- [Votre objectif]
Extrayez du texte sur la notion de valeur en économie le passage qui commence aux mots « Un siècle plus » et se termine après les mots « reconnues comme stériles. ».

- [Texte source]
——————

L’enjeu est donc celui de la scientificité : faire de l’économie une « vraie » science donnant une explication universelle et atemporelle aux choses. Le modèle est donc celui des sciences de la nature, en particulier celui de la physique. Cette recherche de l’objectivité scientifique va être commune aux théoriciens cherchant à faire de l’économie un objet scientifique singulier indépendant.
Cependant, comme les lois physiques, les lois économiques changent au cours de l’histoire[3]. En effet, l’histoire de la pensée économique nous montre que le mode d’appréhension de la valeur n’est pas intemporel, mais est au contraire étroitement lié à son contexte d’élaboration. Aux XVIe et XVIIe siècles, les mercantilistes, sensibles au développement du commerce au long cours (route de la soie, commerce triangulaire…) et à l’afflux d’or que ce dernier favorise, vont se focaliser sur les activités permettant d’amasser des métaux précieux ; l’or devient le mode de mesure de la valeur.
Un siècle plus tard, les physiocrates font une analyse différente. Ils réfléchissent à la notion de valeur dans une économie largement agraire. Pour eux, ce qui fait valeur en économie est donc étroitement lié à la terre. Dans cette perspective, seul le travail agricole est reconnu comme pourvoyeur de valeur, les autres activités étant reconnues comme stériles.
Fin du XVIIIe siècle et début du XIXe siècle, l’industrie se développe, elle fournit avant tout des biens manufacturés à l’aide d’une organisation nouvelle du travail. Dans ce contexte, les classiques, à l’image d’Adam Smith et David Ricardo, fondent, malgré des approches différentes, l’origine de la valeur dans le travail concret produisant des biens manufacturés. Ainsi, dans ce cadre théorique classique, les services ne donnent pas lieu à une création de valeur.

——————

- [Lignes fournies]
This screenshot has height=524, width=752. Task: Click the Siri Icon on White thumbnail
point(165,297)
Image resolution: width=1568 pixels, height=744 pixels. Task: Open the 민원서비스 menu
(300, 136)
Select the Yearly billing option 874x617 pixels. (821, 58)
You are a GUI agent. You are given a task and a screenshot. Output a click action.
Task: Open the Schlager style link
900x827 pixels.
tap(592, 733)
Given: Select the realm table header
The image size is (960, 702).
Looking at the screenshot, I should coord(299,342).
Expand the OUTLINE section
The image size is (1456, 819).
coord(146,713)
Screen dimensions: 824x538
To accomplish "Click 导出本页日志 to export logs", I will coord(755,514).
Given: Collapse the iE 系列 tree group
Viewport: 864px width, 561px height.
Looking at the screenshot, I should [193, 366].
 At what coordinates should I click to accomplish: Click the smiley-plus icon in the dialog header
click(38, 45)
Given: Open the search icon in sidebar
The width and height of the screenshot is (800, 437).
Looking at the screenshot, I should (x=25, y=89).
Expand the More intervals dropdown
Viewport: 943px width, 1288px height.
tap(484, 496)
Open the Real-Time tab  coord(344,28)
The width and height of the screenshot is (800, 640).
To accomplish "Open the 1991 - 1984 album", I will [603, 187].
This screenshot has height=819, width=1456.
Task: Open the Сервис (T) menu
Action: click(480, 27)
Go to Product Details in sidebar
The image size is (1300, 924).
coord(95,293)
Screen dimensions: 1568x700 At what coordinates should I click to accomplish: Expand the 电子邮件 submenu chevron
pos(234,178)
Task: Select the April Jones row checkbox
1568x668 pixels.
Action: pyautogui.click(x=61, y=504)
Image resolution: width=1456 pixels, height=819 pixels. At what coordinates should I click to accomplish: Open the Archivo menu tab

——————

- [Résultat attendu]
Un siècle plus tard, les physiocrates font une analyse différente. Ils réfléchissent à la notion de valeur dans une économie largement agraire. Pour eux, ce qui fait valeur en économie est donc étroitement lié à la terre. Dans cette perspective, seul le travail agricole est reconnu comme pourvoyeur de valeur, les autres activités étant reconnues comme stériles.